Media estimates placed the value of the deal at about $50 million. Roush Racing president Geoff Smith said only, "It's not chump change."
Roush will retain control over the team's competition side. But he also understands the next time he wants to buy an expensive piece of technology to help his race cars go faster, he'll have to justify it to more people than himself.
Of course, the Red Sox did just spend $51.11 million simply for the right to negotiate with Japanese pitcher Daisuke Matsuzaka -- a sign that winning's important to them, too.
"Over three and a half years, Jack and I became friendly, and we just talked about whether or not there was a fit," Henry said. "And over time, it became apparent to both of us that we can really, together, push things further than either could alone."
Henry is no racing novice. He's the co-founder of iracing.com, a company that runs online NASCAR computer simulation games, and he spends hours of his free time playing the games. Henry's so serious about it that he takes offense to the term "playing" -- because it's not a game to him. At one point, he and his friends played four nights a week and even had an awards banquet.
Early in the negotiations, Henry had lunch with Roush and then-Roush driver Jeff Burton. The conversation turned to Lowe's Motor Speedway.
"I said, 'Oh, yeah, I know that track very well,'" Henry said.
But does he know racing well enough to know what he's getting into? It's long been known in the garage area that the only way to make a small fortune in racing is to start with a big one.
That's not quite true anymore. Roush and other NASCAR megateams do make money. But because most of their profits go back into research and development, it's not the best dollars-and-cents investment opportunity in sports.
Henry said the main reason anyone buys a team in any sport is because they love competition.
"You can't buy that investing in something else," Smith said.
Both sides hope to use the partnership to double-team corporate America in pursuit of additional sponsorship.

• • • • • • •

Problem 1:
Summarize the passage on the Roush Racing deal in two sentences.

Given data:
• • • • • • •

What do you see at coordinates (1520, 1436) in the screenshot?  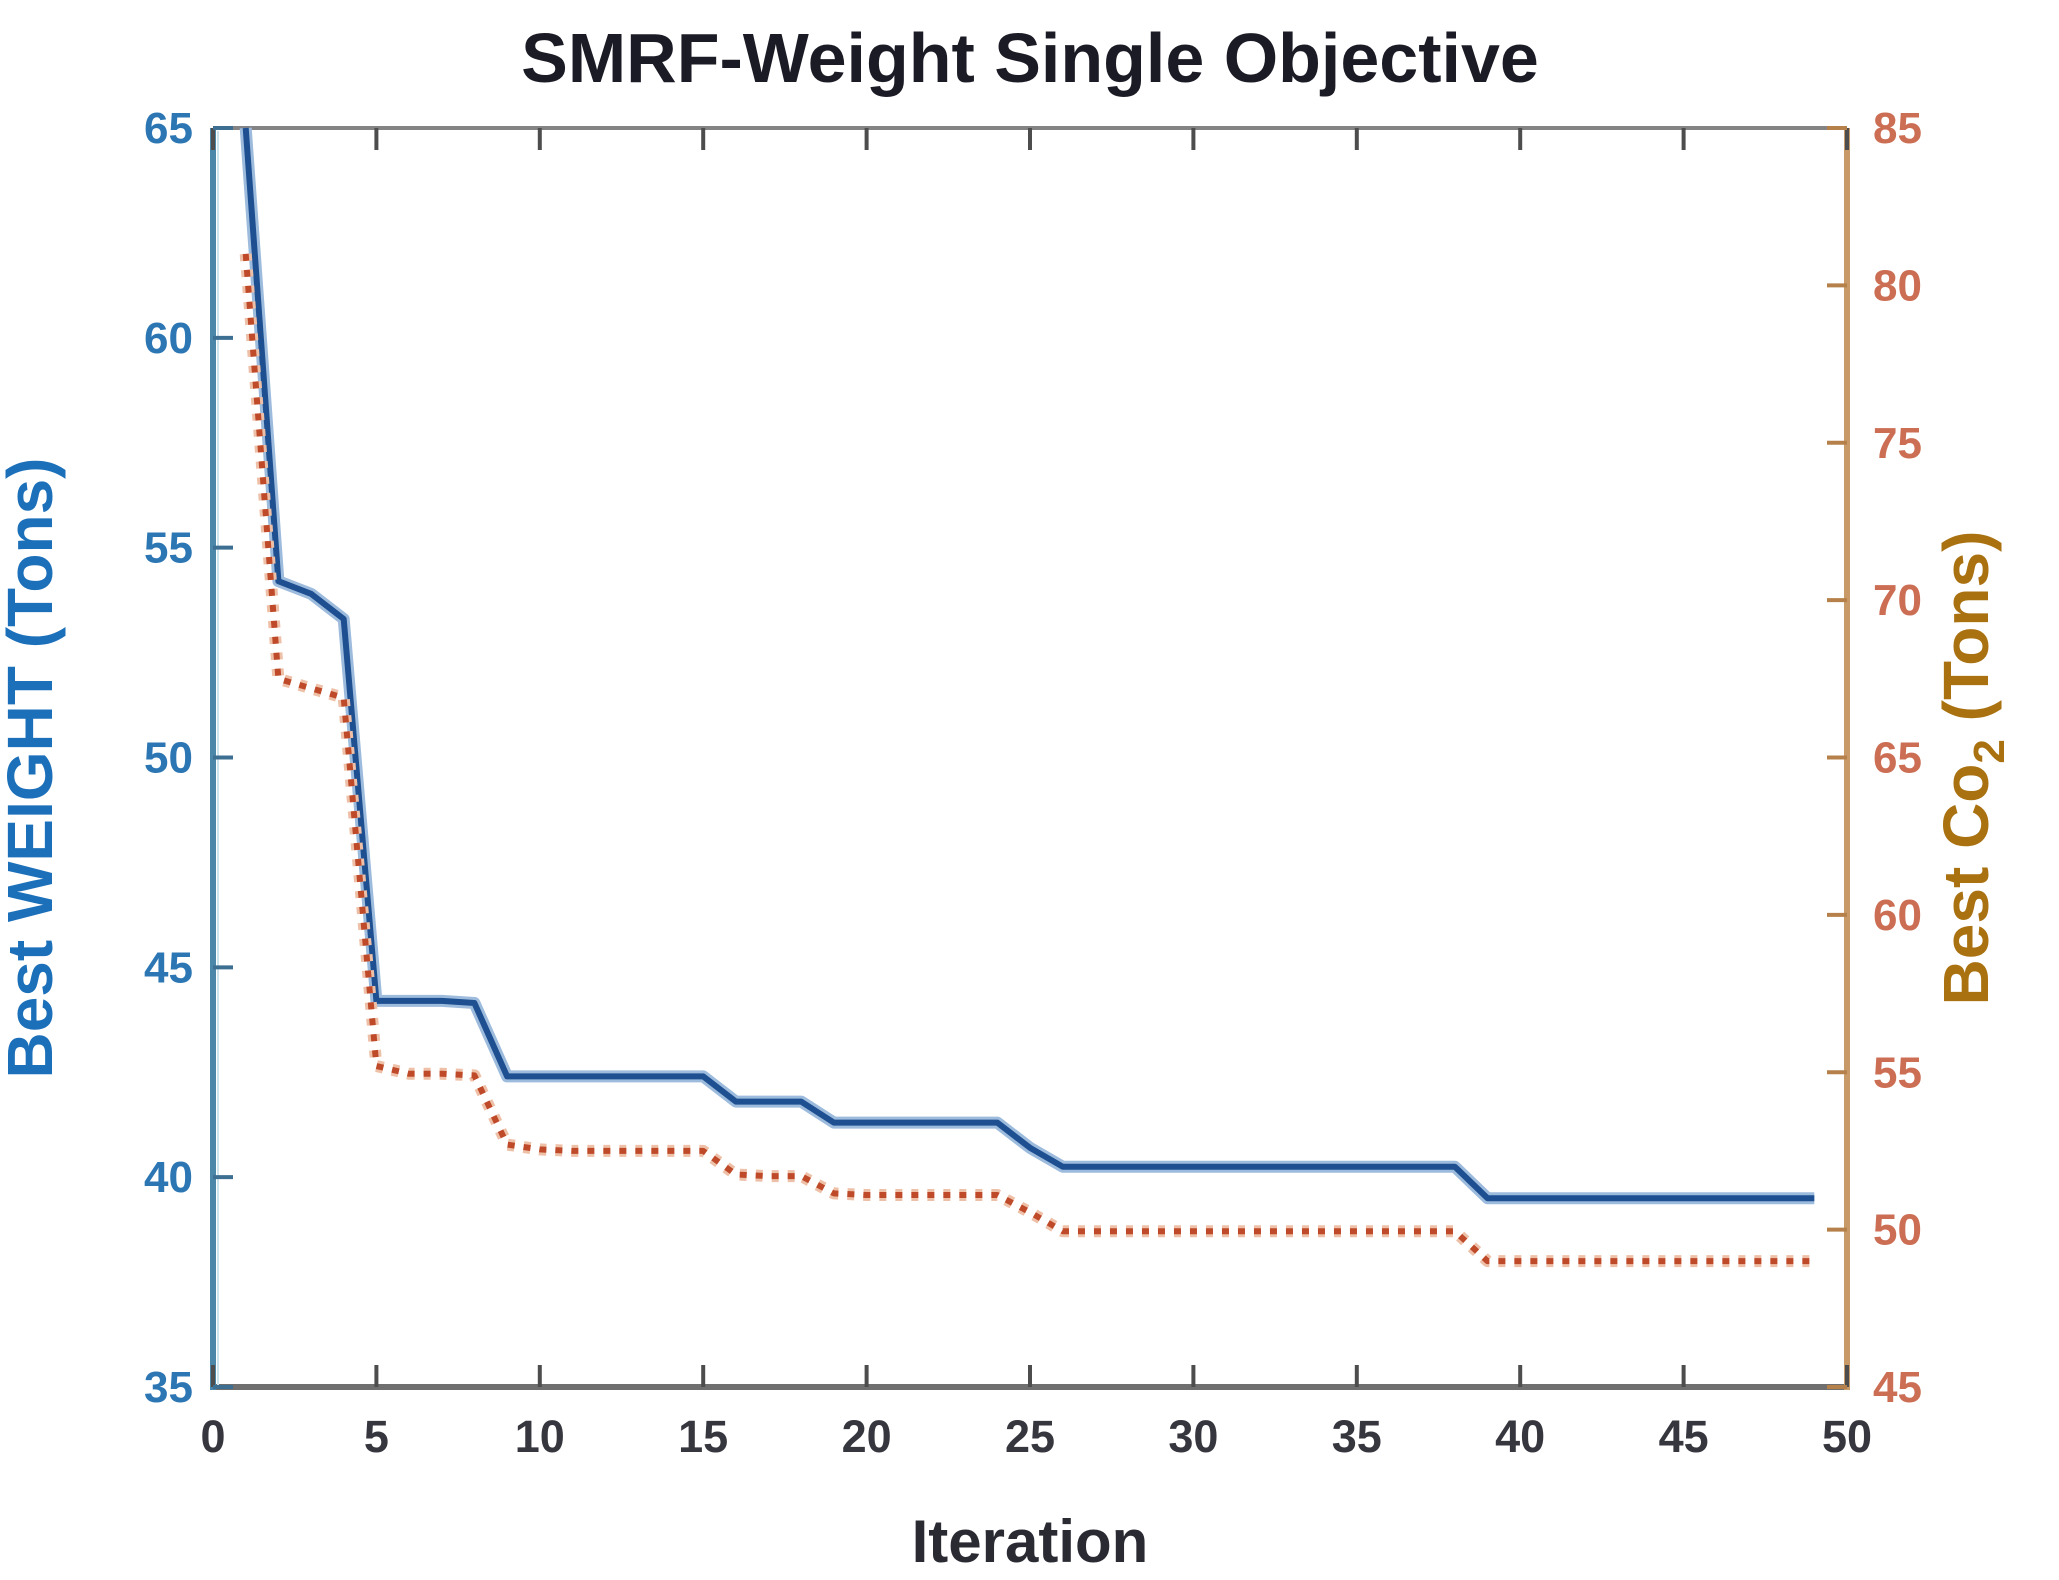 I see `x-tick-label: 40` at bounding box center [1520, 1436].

• • • • • • •

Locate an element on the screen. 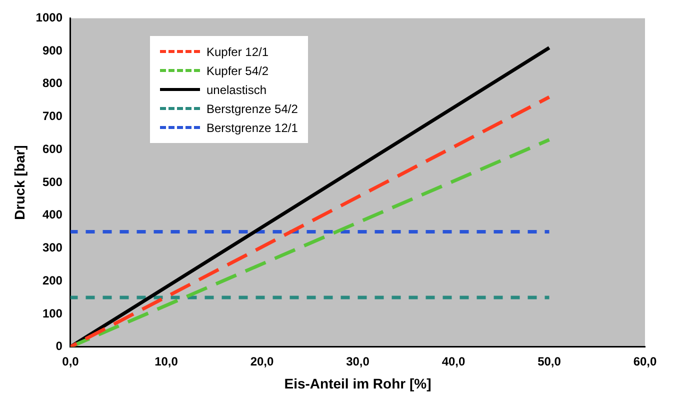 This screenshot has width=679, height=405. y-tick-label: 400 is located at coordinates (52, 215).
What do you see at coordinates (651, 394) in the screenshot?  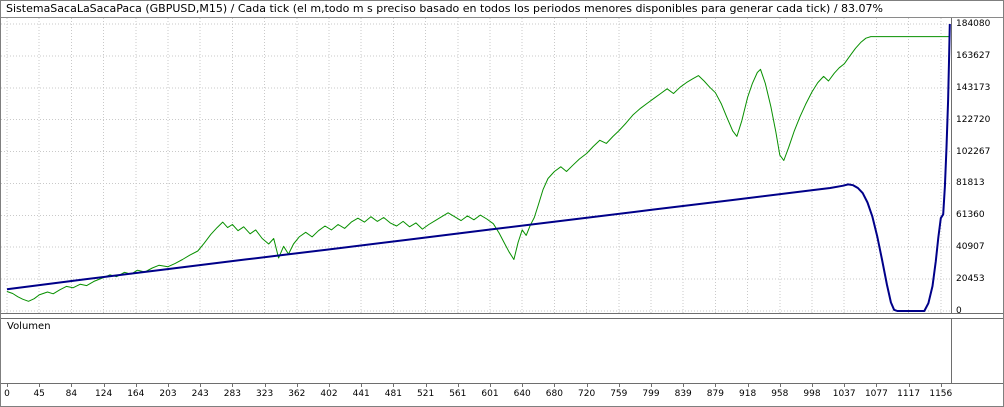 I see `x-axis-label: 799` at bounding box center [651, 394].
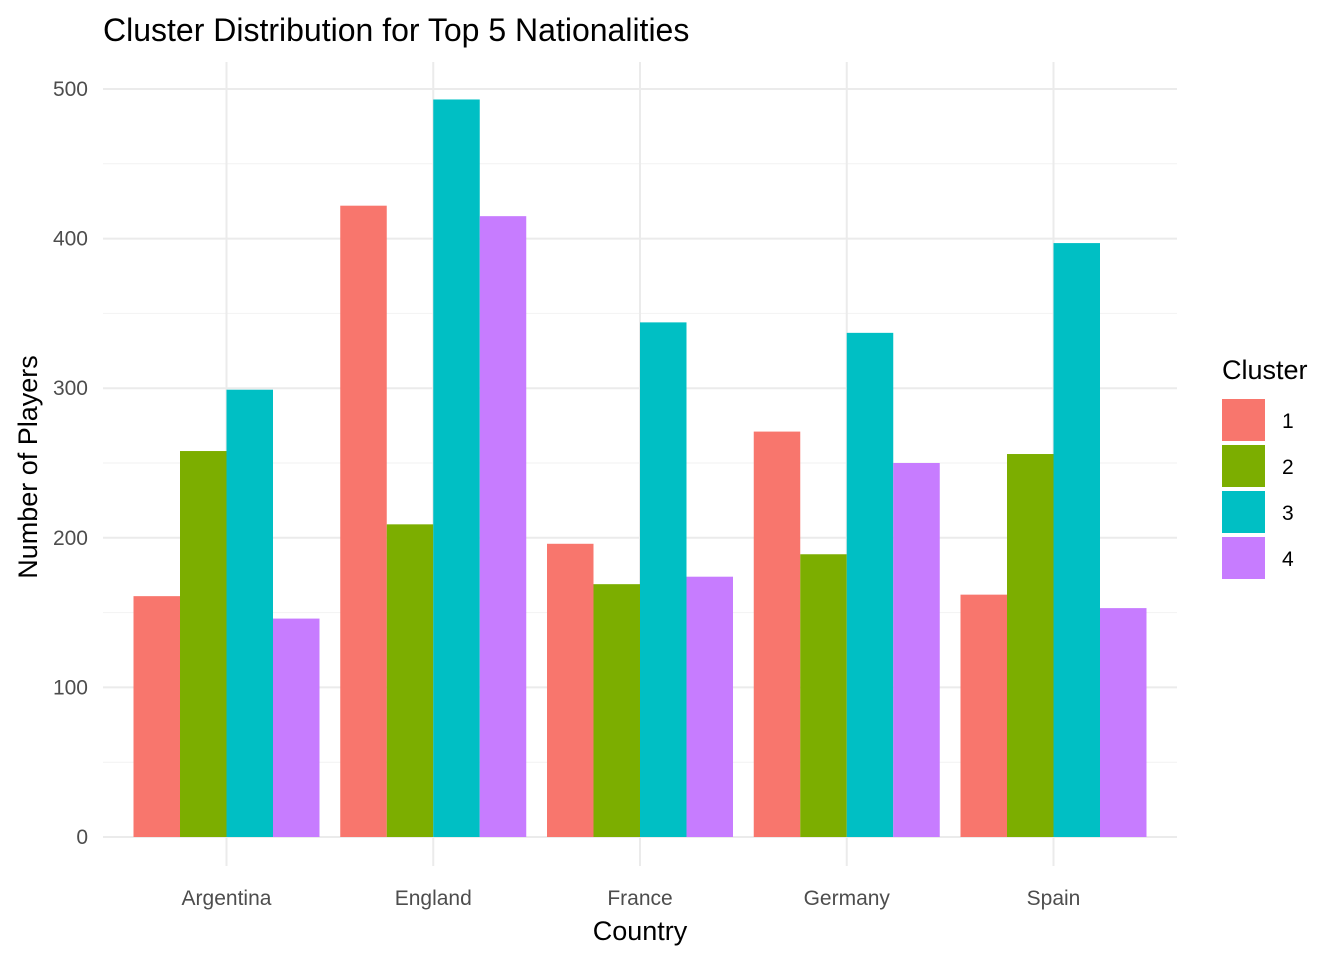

• • • • • • •

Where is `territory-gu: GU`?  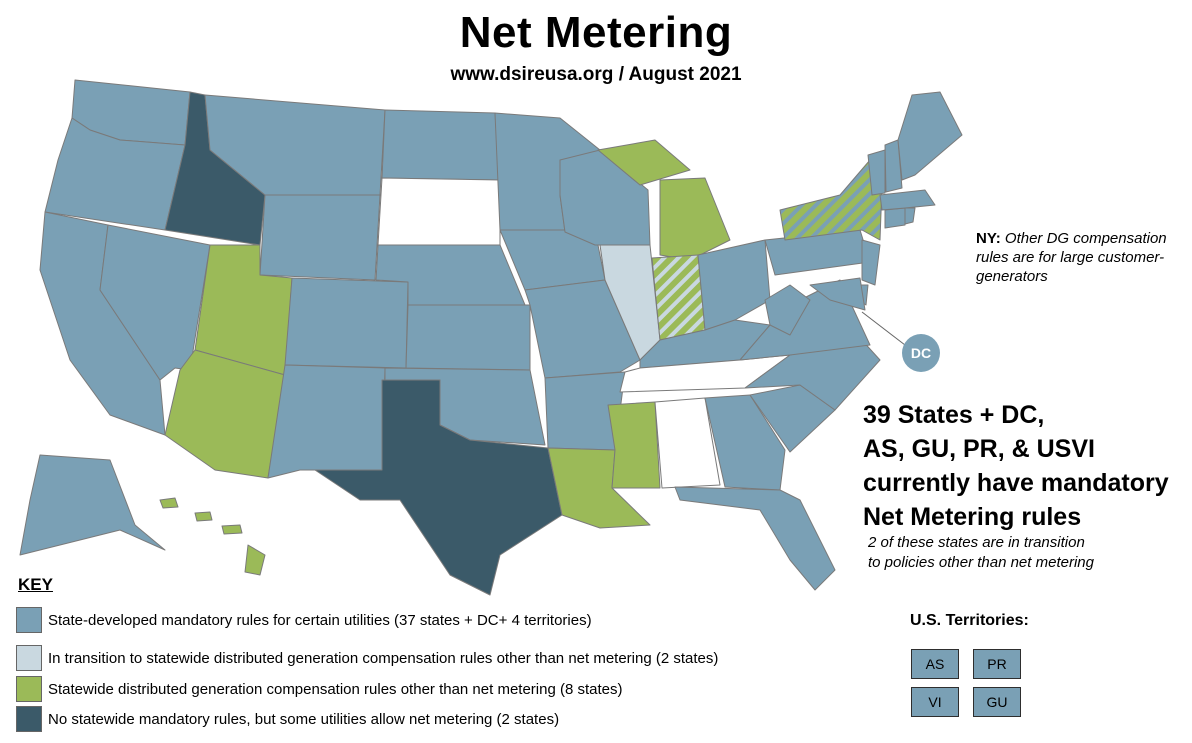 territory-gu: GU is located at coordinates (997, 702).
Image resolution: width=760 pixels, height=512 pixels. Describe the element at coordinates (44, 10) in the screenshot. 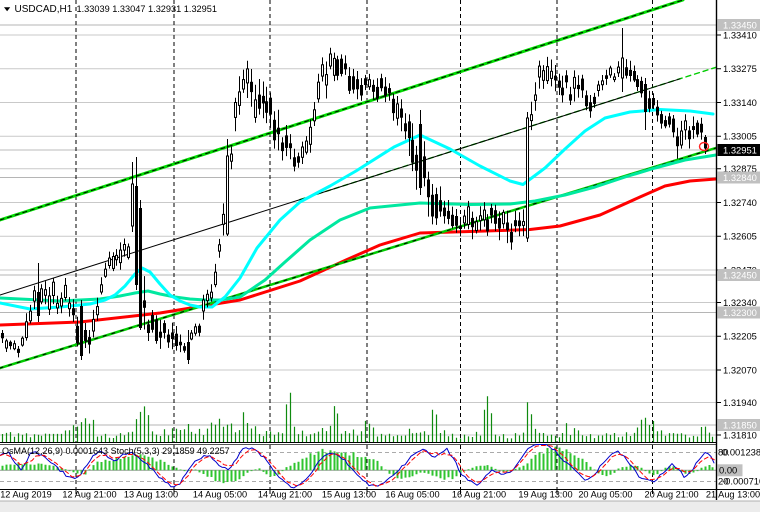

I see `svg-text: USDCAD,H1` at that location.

• • • • • • •

Problem 2:
Reproduce the entries from the line with "Image resolution: width=760" through the line with "at that location.", both ends included, and leave out the pictures.

Exercise solution 1:
Media estimated the deal at about $50 million, and while Roush keeps control over the team's competition side, he will have to justify expensive technology purchases to more people than himself. Henry, co-founder of iracing.com, said the main reason anyone buys a team in any sport is a love of competition, and both sides hope the partnership will help them pursue additional sponsorship.

Exercise solution 2:
Image resolution: width=760 pixels, height=512 pixels. Describe the element at coordinates (44, 10) in the screenshot. 

I see `svg-text: USDCAD,H1` at that location.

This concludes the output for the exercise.